PCP JCP fond, 16 février 2024 — 23/06710
Texte intégral
TRIBUNAL JUDICIAIRE DE PARIS [1]
[1] Copie conforme délivrée le : à : Madame [E] [N] [J]
Copie exécutoire délivrée le : à : Me Karim BOUANANE
Pôle civil de proximité ■
PCP JCP fond N° RG 23/06710 - N° Portalis 352J-W-B7H-C2TLX
N° MINUTE : 2 JCP
JUGEMENT rendu le vendredi 16 février 2024
DEMANDERESSE S.A.S. HENEO, dont le siège social est sis [Adresse 1] représentée par Me Karim BOUANANE, avocat au barreau de PARIS, vestiaire : #E1971
DÉFENDERESSE Madame [E] [N] [J], demeurant [Adresse 2] non comparante, ni représentée
COMPOSITION DU TRIBUNAL Clara SPITZ, Juge, juge des contentieux de la protection assistée de Inès CELMA-BERNUZ, Greffier,
DATE DES DÉBATS Audience publique du 08 décembre 2023
JUGEMENT réputé contradictoire, en premier ressort, prononcé par mise à disposition le 16 février 2024 par Clara SPITZ, Juge assistée de Inès CELMA-BERNUZ, Greffier
Décision du 16 février 2024 PCP JCP fond - N° RG 23/06710 - N° Portalis 352J-W-B7H-C2TLX
EXPOSÉ DU LITIGE Par acte sous seing privé du 21 octobre 2019 à effet au 4 juillet 2019 la SAS HENEO à consenti à Madame [E] [N] [J] un titre d'occupation temporaire sur un logement en résidence universitaire situé résidence [Adresse 2].

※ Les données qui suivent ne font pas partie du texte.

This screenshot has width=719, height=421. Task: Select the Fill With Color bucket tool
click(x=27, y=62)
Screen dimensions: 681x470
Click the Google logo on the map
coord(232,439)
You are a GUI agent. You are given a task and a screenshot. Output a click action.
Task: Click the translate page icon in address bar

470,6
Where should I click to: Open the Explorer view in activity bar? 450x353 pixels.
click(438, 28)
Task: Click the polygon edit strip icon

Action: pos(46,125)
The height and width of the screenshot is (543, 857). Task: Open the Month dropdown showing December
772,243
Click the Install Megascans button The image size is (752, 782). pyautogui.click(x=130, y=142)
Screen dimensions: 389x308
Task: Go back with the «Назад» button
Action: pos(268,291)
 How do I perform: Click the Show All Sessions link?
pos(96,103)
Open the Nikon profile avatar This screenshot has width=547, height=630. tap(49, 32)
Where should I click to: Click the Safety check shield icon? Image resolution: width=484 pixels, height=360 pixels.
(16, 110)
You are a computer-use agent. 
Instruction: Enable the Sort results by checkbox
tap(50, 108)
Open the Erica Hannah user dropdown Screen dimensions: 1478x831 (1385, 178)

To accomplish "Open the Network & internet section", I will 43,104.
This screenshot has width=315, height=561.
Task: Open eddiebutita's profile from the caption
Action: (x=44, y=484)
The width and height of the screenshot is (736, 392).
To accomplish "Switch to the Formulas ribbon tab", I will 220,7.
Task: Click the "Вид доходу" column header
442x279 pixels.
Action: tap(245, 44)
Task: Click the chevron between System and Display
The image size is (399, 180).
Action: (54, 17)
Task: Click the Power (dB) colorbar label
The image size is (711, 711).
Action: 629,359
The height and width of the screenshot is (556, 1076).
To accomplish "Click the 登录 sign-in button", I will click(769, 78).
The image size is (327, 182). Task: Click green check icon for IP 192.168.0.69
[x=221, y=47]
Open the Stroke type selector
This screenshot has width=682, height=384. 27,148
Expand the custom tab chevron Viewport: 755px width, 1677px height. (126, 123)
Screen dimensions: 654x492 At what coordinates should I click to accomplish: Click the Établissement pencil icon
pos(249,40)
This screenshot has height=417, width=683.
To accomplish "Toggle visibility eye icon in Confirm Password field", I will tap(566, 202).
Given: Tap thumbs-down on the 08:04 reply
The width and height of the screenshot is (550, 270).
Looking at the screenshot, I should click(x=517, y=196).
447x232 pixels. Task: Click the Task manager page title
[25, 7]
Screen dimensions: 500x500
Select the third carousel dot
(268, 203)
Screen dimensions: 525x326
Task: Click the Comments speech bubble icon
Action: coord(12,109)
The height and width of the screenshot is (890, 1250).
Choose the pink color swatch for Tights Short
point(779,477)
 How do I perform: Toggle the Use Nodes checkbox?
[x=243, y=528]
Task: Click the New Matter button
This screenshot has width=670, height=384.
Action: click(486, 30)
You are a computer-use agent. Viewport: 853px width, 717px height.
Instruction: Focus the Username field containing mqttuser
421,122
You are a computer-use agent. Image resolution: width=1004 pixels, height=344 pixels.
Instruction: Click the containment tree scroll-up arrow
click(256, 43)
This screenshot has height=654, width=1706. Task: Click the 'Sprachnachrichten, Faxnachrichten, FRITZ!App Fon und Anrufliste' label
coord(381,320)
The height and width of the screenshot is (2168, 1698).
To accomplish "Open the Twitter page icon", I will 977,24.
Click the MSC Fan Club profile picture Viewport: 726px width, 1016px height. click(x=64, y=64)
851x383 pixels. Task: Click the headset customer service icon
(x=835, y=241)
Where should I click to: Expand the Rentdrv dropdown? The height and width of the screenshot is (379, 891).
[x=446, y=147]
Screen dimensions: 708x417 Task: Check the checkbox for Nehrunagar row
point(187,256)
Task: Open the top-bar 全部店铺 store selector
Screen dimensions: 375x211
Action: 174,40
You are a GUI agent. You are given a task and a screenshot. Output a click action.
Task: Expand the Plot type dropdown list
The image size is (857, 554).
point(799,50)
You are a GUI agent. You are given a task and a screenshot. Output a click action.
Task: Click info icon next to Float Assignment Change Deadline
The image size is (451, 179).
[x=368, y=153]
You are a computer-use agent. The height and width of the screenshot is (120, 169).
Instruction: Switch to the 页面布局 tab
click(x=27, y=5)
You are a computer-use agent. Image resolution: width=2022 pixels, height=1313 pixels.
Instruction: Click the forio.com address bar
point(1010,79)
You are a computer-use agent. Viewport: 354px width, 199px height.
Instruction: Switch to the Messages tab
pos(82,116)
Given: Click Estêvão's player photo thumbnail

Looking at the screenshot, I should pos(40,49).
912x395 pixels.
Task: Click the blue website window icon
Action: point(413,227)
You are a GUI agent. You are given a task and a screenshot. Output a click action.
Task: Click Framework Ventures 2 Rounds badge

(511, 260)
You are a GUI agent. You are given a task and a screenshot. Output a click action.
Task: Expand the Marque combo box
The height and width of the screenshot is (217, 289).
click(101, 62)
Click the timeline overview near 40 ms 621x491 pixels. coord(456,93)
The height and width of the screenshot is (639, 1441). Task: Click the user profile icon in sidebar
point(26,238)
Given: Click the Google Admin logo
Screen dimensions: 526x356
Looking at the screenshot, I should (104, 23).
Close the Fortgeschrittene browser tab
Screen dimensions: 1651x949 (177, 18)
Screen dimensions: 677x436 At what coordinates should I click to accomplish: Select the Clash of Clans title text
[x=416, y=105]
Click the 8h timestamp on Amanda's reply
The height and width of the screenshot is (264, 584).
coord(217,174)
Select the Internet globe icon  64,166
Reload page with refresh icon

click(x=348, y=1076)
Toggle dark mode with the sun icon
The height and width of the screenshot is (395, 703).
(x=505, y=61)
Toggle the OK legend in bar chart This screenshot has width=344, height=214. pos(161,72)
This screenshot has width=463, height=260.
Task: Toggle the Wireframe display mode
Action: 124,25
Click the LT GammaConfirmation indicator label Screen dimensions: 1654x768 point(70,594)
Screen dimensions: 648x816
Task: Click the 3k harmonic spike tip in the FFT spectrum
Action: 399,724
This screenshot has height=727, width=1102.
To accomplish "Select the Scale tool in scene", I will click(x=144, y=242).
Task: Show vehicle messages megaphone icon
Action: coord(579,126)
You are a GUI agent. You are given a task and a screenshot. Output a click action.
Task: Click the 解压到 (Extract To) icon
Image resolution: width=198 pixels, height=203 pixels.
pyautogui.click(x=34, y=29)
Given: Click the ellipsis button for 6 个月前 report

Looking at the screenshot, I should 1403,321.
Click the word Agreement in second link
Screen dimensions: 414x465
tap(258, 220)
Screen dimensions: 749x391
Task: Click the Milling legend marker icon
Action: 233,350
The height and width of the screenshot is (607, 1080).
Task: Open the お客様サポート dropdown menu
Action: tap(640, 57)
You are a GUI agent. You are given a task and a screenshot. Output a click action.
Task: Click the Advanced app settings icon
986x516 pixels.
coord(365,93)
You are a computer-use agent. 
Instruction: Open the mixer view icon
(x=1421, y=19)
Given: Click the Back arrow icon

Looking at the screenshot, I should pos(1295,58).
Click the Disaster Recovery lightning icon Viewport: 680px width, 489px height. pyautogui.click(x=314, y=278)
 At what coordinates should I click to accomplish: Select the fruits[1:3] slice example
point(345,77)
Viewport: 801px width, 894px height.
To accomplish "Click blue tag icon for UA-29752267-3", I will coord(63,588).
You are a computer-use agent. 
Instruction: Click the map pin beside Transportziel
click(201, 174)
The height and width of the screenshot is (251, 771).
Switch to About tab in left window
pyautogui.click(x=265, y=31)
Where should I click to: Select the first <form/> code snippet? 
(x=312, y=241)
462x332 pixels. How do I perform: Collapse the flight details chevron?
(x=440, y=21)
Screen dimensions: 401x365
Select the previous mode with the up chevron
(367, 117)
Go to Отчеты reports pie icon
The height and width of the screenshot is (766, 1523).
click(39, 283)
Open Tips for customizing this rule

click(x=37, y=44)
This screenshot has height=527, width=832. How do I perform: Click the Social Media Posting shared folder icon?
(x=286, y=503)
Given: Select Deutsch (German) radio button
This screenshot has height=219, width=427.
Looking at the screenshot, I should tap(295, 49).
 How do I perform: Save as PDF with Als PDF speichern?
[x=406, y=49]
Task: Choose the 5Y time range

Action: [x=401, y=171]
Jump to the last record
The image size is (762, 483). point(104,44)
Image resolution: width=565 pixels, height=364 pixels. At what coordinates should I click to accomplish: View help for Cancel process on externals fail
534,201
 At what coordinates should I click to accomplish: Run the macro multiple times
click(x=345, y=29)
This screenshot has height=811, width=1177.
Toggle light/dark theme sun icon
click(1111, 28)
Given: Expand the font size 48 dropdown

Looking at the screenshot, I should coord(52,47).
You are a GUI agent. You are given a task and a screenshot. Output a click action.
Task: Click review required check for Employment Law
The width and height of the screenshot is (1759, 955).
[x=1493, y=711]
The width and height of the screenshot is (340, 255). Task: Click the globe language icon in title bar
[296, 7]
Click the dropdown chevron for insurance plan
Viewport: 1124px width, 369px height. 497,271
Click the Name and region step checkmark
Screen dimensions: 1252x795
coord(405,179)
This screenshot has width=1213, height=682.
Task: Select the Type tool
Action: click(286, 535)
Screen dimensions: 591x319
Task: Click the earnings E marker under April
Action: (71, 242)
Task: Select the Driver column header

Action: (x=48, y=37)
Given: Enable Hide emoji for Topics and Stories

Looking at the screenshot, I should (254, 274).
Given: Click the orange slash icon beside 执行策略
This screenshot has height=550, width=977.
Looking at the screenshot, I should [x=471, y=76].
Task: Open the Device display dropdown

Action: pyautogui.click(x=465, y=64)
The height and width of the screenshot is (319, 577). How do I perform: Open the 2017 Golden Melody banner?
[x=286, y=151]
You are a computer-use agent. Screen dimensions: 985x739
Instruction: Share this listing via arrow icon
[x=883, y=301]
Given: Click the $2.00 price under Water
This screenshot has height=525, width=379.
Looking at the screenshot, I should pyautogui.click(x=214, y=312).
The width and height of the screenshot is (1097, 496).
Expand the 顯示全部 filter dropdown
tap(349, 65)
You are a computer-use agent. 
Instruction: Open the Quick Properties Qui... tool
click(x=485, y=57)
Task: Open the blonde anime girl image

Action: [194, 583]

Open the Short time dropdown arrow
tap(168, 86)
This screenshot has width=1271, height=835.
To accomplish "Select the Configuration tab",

La SAS HENEO ayant constaté que Madame [E] [N] [J] avait dépassé la durée contractuelle de séjour et se maintenait dans les lieux loués alors qu’elle ne remplissait plus les conditions pour résider dans cette résidence universitaire, elle lui a fait délivrer un congé par commissaire de justice le 04 novembre 2022 à effet au 31 décembre 2022.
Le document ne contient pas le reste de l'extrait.